Descartes naturellement plein de génie et de pénétration, sentant le vide de la philosophie scolastique, prit le parti de s'en faire une toute nouvelle. Etant en Allemagne, et se trouvant fort desœuvré dans l'inaction d'un quartier d'hiver, il s'occupa plusieurs mois de suite à repasser les connaissances qu'il avait acquises, soit dans ses études, soit dans ses voyages ; il y trouva tant d'obscurité et d'incertitude, que la pensée lui vint de renverser ce mauvais édifice, et de rebâtir, pour ainsi dire, le tout à neuf, en mettant plus d'ordre et de liaison dans ses principes.

Il commença par mettre à l'écart les vérités revélées, parce qu'il pensait, disait-il, que pour entreprendre de les examiner, et pour y réussir, il était nécessaire d'avoir quelque extraordinaire assistance du ciel, et d'être plus qu'homme. Il prit donc pour première maxime de conduite, d'obéir aux lois et aux coutumes de son pays, retenant constamment la religion dans laquelle Dieu lui avait fait la grâce d'être instruit dès son enfance, et se gouvernant en toute autre chose selon les opinions les plus modérées ; il crut qu'il était de la prudence de se prescrire par provision cette règle, parce que la recherche successive des vérités qu'il voulait savoir, pouvait être très longue, et que les actions de la vie ne souffrant aucun délai, il fallait se faire un plan de conduite ; ce qui lui fit joindre une seconde maxime à la précèdente, qui était d'être le plus ferme et le plus résolu dans ses actions qu'il le pourrait, et de ne pas suivre moins constamment les opinions les plus douteuses, lorsqu'il s'y serait une fois déterminé, que si elles eussent été très-assurées. Sa troisième maxime fut de tâcher toujours de se vaincre plutôt que la fortune, et de changer plutôt ses désirs que l'ordre du monde.

Descartes s'étant assuré de ces maximes, et les ayant mises à part avec les vérités de foi, qui ont toujours été les premières en sa créance, jugea que pour tout le reste de ses opinions il pouvait librement entreprendre de s'en défaire. En cela il a eu raison ; mais il s'est trompé lorsqu'il a cru qu'il suffisait pour cela de les révoquer en doute. Douter si deux et deux font quatre, si l'homme est un animal raisonnable, c'est avoir des idées de deux, de quatre, d'homme, d'animal, de raisonnable. Le doute laisse donc subsister les idées telles qu'elles sont ; ainsi nos erreurs venant de ce que nos idées ont été mal faites, il ne les saurait prévenir. Il peut pendant un temps nous faire suspendre nos jugements ; mais enfin nous ne sortirons d'incertitude qu'en consultant les idées qu'il n'a pas détruites ; et par conséquent si elles sont vagues et mal déterminées, elles nous égareront comme auparavant. Le doute de Descartes est donc inutîle : chacun peut éprouver par lui-même qu'il est encore impraticable ; car si l'on compare des idées familières et bien déterminées, il n'est pas possible de douter des rapports qui sont entr'elles : telles sont, par exemple, celles des nombres. Si l'on peut douter de tout, ce n'est que par un doute vague et indéterminé, qui ne porte sur rien du tout en particulier.

Extrait de données |
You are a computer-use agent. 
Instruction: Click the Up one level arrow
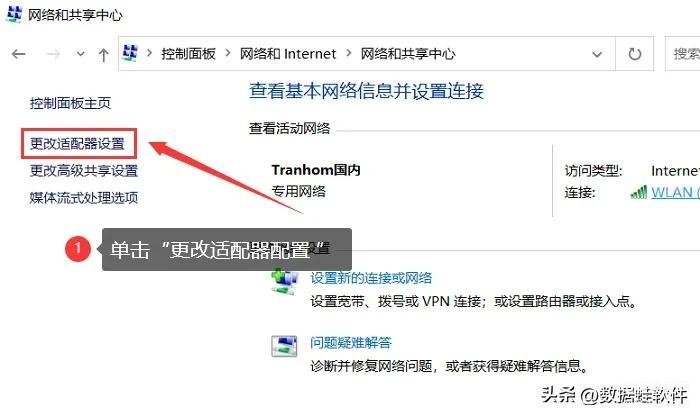[104, 55]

Consigne |
D'après le texte du document, quelle fut la troisième maxime de conduite de Descartes ?

Résultat ci-dessous |
Tâcher toujours de se vaincre plutôt que la fortune, et de changer plutôt ses désirs que l'ordre du monde.